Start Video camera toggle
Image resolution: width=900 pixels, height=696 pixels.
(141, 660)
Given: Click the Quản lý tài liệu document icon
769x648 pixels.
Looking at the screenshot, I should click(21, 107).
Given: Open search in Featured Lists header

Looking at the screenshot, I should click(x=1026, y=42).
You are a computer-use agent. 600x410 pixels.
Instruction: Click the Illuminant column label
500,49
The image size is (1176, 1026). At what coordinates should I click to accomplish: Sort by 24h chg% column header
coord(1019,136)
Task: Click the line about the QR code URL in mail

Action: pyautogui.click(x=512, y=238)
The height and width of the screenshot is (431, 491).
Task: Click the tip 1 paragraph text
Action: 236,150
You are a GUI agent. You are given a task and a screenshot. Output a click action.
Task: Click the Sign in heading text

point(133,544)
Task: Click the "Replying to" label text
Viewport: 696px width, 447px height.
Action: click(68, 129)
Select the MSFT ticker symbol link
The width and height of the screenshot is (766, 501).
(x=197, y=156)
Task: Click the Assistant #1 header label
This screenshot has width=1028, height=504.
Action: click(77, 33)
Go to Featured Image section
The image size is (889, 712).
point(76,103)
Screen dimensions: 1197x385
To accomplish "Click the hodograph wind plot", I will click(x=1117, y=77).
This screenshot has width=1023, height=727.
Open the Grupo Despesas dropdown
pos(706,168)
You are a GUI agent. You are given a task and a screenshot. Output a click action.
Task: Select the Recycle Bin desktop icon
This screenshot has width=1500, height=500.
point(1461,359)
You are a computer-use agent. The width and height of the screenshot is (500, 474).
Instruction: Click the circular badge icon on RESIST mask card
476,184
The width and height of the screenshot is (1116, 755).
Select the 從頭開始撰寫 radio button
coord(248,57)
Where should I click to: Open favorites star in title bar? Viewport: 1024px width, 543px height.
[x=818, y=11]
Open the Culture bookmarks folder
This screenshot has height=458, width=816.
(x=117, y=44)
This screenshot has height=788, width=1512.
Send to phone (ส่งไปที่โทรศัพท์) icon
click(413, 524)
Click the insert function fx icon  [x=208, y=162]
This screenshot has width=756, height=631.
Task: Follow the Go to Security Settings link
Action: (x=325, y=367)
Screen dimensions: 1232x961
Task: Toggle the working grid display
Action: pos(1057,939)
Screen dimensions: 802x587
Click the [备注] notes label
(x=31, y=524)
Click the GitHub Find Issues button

* _Your goal_: The line with "Click the [备注] notes label", plus every line after it through the end of the listing, needs to be repeated exactly; nothing else belongs in the reply.

* _Solution for this task_:
Click the [备注] notes label
(x=31, y=524)
Click the GitHub Find Issues button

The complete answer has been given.